::: DATA FOR THIS TASK
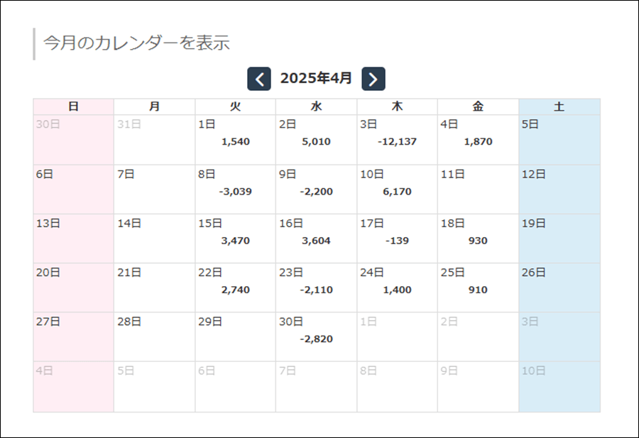Click the 17日 cell showing -139
Viewport: 639px width, 438px height.
pyautogui.click(x=397, y=239)
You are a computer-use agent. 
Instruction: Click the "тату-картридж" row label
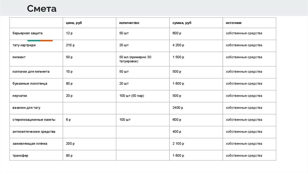coord(24,45)
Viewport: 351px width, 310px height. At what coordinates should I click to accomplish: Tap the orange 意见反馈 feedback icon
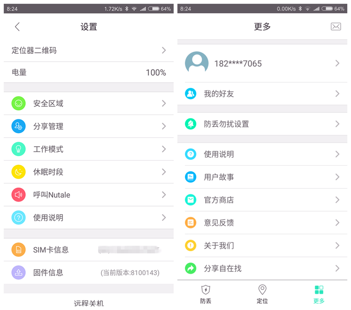pyautogui.click(x=191, y=223)
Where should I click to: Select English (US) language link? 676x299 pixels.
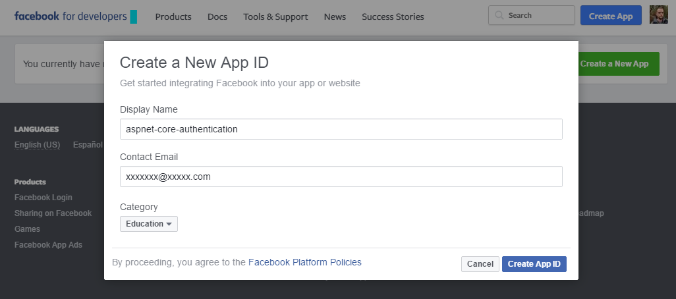[x=37, y=145]
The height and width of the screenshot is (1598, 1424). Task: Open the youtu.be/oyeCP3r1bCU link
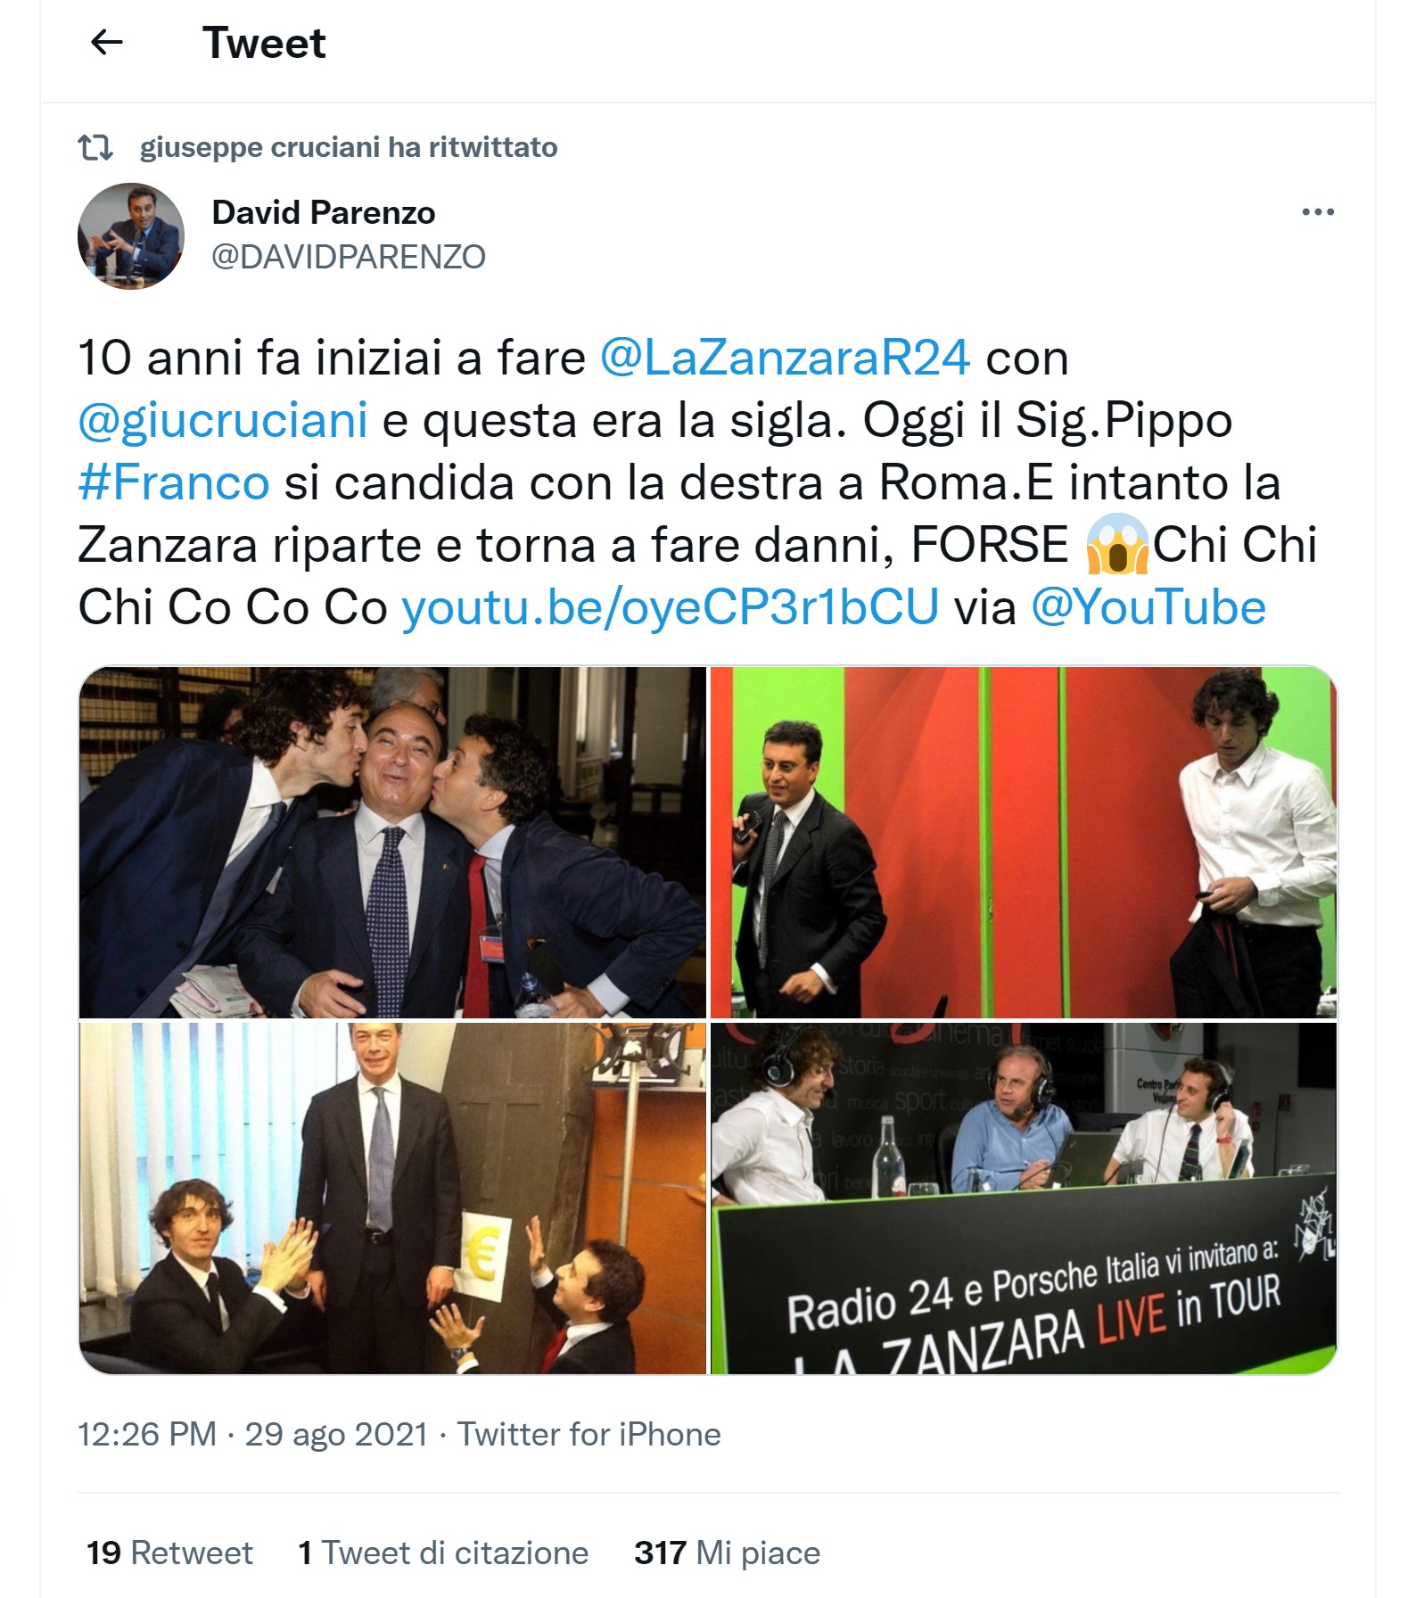coord(671,607)
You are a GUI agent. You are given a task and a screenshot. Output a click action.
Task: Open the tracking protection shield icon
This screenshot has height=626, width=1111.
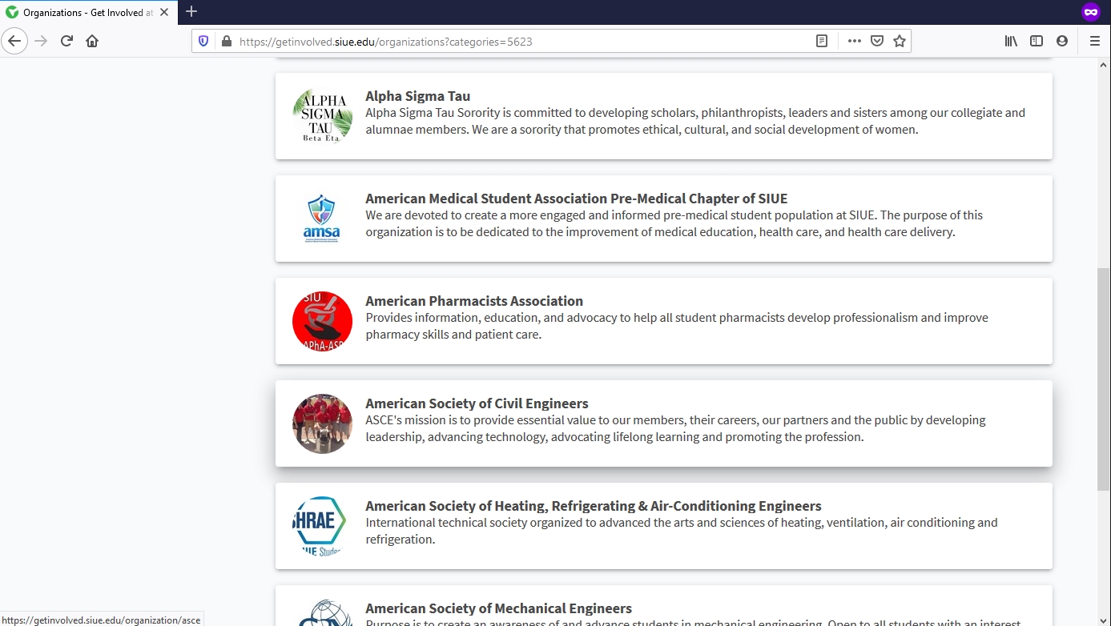point(203,41)
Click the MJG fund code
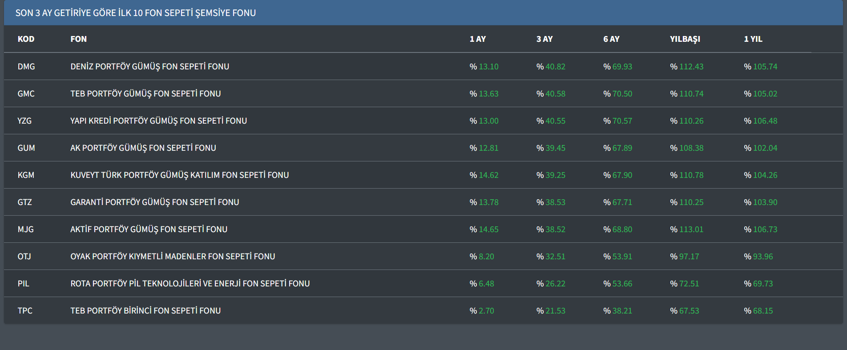 tap(25, 229)
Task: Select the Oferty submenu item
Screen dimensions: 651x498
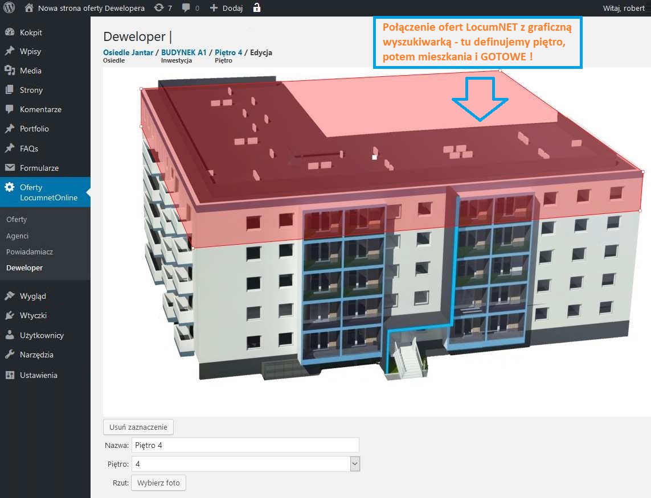Action: pos(17,219)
::::::
▶ WHAT YOU ARE ASKED TO DO
Leave every picture out and write out exactly the lines from the line with "Task: Select the Oferty submenu item" through the last line of the material.

▶ SOLUTION FOR THIS PROBLEM
Task: Select the Oferty submenu item
Screen dimensions: 651x498
Action: pos(17,219)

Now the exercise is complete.